Cette analyse écopsychologique, parce qu’elle renouvelle notre regard sur nous-mêmes, est porteuse de changement. Elle nous est aujourd’hui d’un grand secours. Alors que les conséquences environnementales désastreuses du fonctionnement normal des sociétés industrielles sont largement avérées, et que la mise en œuvre de politiques efficaces et coordonnées d’atténuation des émissions de gaz à effet de serre paraît presque utopique, la définition classique de l’homme comme « animal rationnel » est désormais radicalement compromise. La pensée du progrès, issue des Lumières, tend à laisser place à un dangereux pessimisme de l’impuissance et de la démission. En utilisant la préhistoire pour nous guider hors de ce présent sans avenir, Paul Shepard nous procure, au contraire, une belle leçon de confiance et d’espérance.
Ce sont, en effet, les chasseurs-cueilleurs de la fin du Pléistocène qui ont le plus à nous apprendre des capacités humaines d’adaptation aux changements abrupts du climat. Entre la fin du dernier maximum glaciaire, il y a vingt mille ans, et l’orée de l’Holocène, confrontés à des fluctuations climatiques extrêmes, ces peuples, dont les cultures prospéraient dans des conditions glaciaires, se sont maintenus face à l’augmentation importante de la température, l’élévation considérable du niveau des océans, la transformation radicale des écosystèmes dont ils dépendaient et l’extinction subite d’un nombre important d’espèces animales, dont certaines contribuaient, de façon significative, à leur subsistance. Cette transition s’est accompagnée de créations artistiques impressionnantes et de la diffusion de nombreuses inventions techniques, dont les premières formes d’agriculture. En entrant en dialogue avec les chasseurs-cueilleurs, nous adoptons ainsi un autre point de vue sur la fin de l’Holocène. L’avènement de l’anthropocène nous ramène, ironiquement, tels des enfants prodigues, dans la spirale de ce Pléistocène, si climatiquement mouvementé, que nous avions cru définitivement pouvoir laisser derrière nous.
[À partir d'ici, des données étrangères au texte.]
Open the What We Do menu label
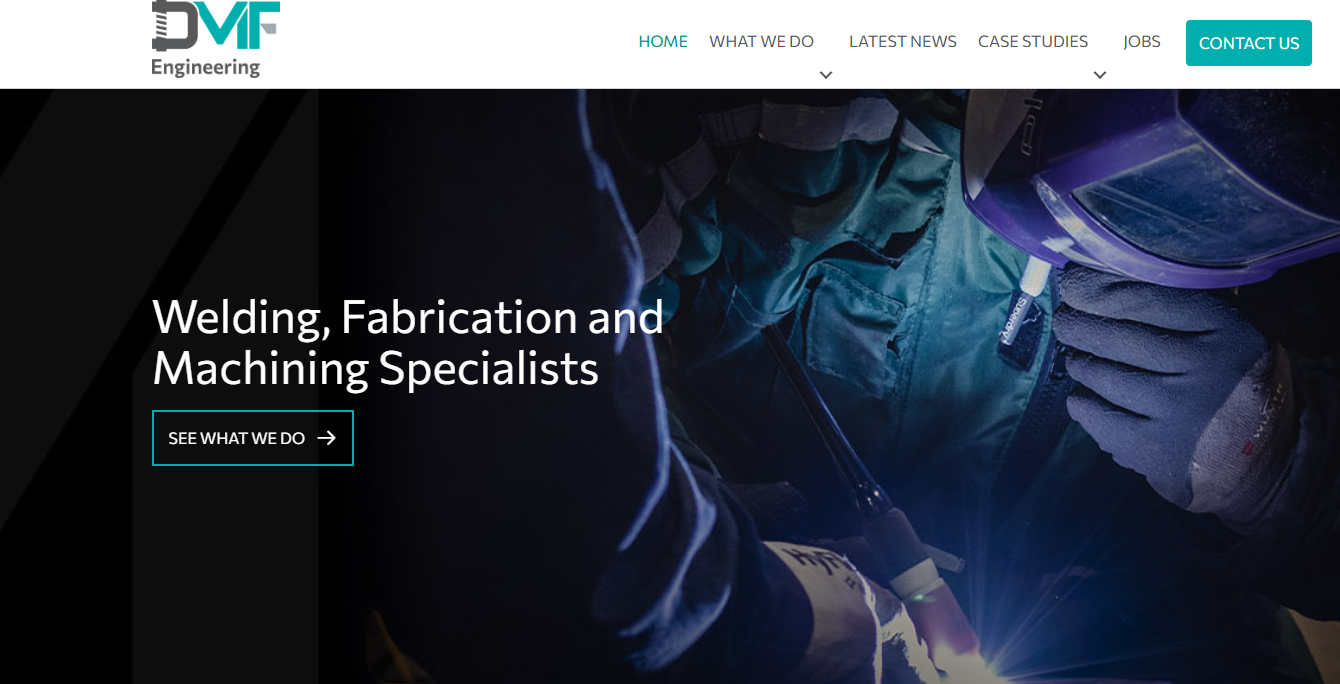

Dans un monde clos, dont la température globale moyenne est appelée à s’accroître de quatre degrés Celsius en moins d’un siècle, il ne sera plus longtemps possible de s’abriter derrière l’abondance des richesses, de maintenir l’illusion que la nature pourrait se plier à des conventions économiques, ou de s’évader dans le rêve technologique d’une domination et d’un contrôle sans limite de la biosphère. Que nous n’ayons pas à revenir au Pléistocène, parce que nous ne l’avons jamais quitté, constitue donc en soi une bonne nouvelle. Le succès adaptatif des chasseurs-cueilleurs est une source d’espoir. L’avenir de notre espèce dépendra aussi de son aptitude au ressouvenir.